Governance is not a brake on innovation
There's a persistent myth that oversight and speed are opposites. In practice, the opposite tends to be true. Companies with clear AI governance frameworks scale faster, because they've already answered the questions that would otherwise stall a rollout.
Boards don't need to master the technology. They need to ask the questions technologists sometimes don't: Does this support our long-term strategy? What risks are we accepting, and who's monitoring them? Does management have the capability to deploy this responsibly?
Trust is the real currency
Trust is quickly becoming a defining factor in the adoption of AI. Customers, regulators, employees, and investors are converging on the same expectation: that organisations can show their work. Transparency in algorithmic decisions, accountability in automated processes, and clear ethical principles in data usage are no longer optional. They're what corporate legitimacy looks like in 2026.
The human question underneath the technical one
AI governance is ultimately a people question. Organisations need to build the skills to work alongside these systems, and leaders need to guide teams through a transformation that touches processes, decision-making models, and professional identities – not just tooling.
In all of this, the human dimension must remain central. Technology should augment human capabilities, not diminish human responsibility or judgment. A key role of leadership — and particularly of boards — is to ensure that technological progress remains aligned with human values and societal expectations.
Pope Leo XIV has made a related point in his own reflections on technological change: that innovation should never lose sight of the human person at its centre. The measure of these systems isn't how powerful they become, but whether they serve human development, dignity and social progress. Boards are well placed to hold that line, ensuring progress stays tethered to human judgment, not just capability.
For directors, this means building a new kind of fluency. Not coding skills, but the ability to ask informed questions, challenge management constructively, and know what "responsible AI oversight" actually looks like in practice.
This is where firms like Amrop increasingly work alongside boards: strengthening composition with directors who bring real technology and digital transformation experience, assessing whether a board is actually equipped to oversee AI risk, and facilitating the strategic conversations that turn good intentions into governance.

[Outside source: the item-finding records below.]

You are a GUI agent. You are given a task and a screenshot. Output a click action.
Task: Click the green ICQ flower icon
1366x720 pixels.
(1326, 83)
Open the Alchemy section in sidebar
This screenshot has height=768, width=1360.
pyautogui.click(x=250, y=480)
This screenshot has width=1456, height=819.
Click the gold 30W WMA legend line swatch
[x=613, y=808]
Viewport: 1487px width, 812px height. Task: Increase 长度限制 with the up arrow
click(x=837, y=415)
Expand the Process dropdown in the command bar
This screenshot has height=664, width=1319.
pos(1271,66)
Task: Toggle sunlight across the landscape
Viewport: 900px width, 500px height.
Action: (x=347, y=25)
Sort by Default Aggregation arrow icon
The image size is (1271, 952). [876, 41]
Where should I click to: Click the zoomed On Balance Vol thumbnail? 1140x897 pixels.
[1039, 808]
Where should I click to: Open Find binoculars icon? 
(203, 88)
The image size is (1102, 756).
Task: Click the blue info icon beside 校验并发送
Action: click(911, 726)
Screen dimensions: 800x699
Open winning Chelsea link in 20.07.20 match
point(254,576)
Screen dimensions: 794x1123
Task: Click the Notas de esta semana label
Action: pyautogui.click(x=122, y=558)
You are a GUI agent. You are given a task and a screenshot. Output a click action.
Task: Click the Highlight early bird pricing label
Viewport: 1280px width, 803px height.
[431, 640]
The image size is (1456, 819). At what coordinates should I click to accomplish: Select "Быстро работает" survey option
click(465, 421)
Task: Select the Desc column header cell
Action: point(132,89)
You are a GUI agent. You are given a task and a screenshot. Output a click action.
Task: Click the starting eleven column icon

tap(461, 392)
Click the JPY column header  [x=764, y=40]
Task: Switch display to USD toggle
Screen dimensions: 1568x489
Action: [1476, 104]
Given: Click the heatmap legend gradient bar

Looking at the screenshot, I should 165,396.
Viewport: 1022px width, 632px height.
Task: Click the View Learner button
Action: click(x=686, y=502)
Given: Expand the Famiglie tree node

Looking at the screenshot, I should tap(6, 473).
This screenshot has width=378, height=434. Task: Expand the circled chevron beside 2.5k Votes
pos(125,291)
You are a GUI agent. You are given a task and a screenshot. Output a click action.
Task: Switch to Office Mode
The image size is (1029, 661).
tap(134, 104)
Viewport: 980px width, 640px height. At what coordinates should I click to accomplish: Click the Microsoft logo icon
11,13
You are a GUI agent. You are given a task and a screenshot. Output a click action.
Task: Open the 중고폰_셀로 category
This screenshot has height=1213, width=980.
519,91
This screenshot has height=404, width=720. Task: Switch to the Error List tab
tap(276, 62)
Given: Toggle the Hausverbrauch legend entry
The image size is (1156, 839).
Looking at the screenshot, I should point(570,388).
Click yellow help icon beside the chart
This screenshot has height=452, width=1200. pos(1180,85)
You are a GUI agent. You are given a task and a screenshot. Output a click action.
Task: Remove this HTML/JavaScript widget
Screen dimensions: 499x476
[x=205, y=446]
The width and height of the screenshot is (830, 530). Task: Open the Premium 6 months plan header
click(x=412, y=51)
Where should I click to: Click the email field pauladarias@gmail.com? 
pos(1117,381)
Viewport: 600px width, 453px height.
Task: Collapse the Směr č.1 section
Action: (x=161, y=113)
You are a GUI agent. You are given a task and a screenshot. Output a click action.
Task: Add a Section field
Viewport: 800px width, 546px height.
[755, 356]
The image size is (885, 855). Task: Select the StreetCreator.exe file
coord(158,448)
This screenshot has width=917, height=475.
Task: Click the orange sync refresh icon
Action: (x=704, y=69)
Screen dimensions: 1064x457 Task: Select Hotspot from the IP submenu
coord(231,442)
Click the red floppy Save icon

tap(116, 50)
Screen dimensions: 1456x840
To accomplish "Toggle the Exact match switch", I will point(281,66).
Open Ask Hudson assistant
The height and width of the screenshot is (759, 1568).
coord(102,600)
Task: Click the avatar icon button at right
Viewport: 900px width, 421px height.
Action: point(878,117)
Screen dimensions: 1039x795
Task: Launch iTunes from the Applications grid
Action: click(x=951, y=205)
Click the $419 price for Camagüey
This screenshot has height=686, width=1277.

AI governance, at its core, is stewardship. Artificial Intelligence represents one of the most profound technological shifts of our time. The boards that treat it merely as a technical tool risk underestimating its strategic and societal implications. Thosethat treat it as a strategic responsibility will be the ones best placed to capture its value without losing the trust it depends on.
Five Questions Every Board Should Ask About AI
- How does AI support our long-term strategy? Ensure AI initiatives align with strategic priorities and real value creation.
- What are the key risks in how we use AI? Understand exposure across data, bias, cybersecurity, regulation, and reputation.
- Do we have the right governance framework in place? Clear principles for accountability and transparency should exist before scale, not after.
- Does the board have sufficient expertise to oversee this? That may mean recruiting directors with digital experience, or bringing in external advisors.
- How are we keeping AI human-centred? Adoption should respect ethical principles, and support employees and stakeholders — not just efficiency metrics.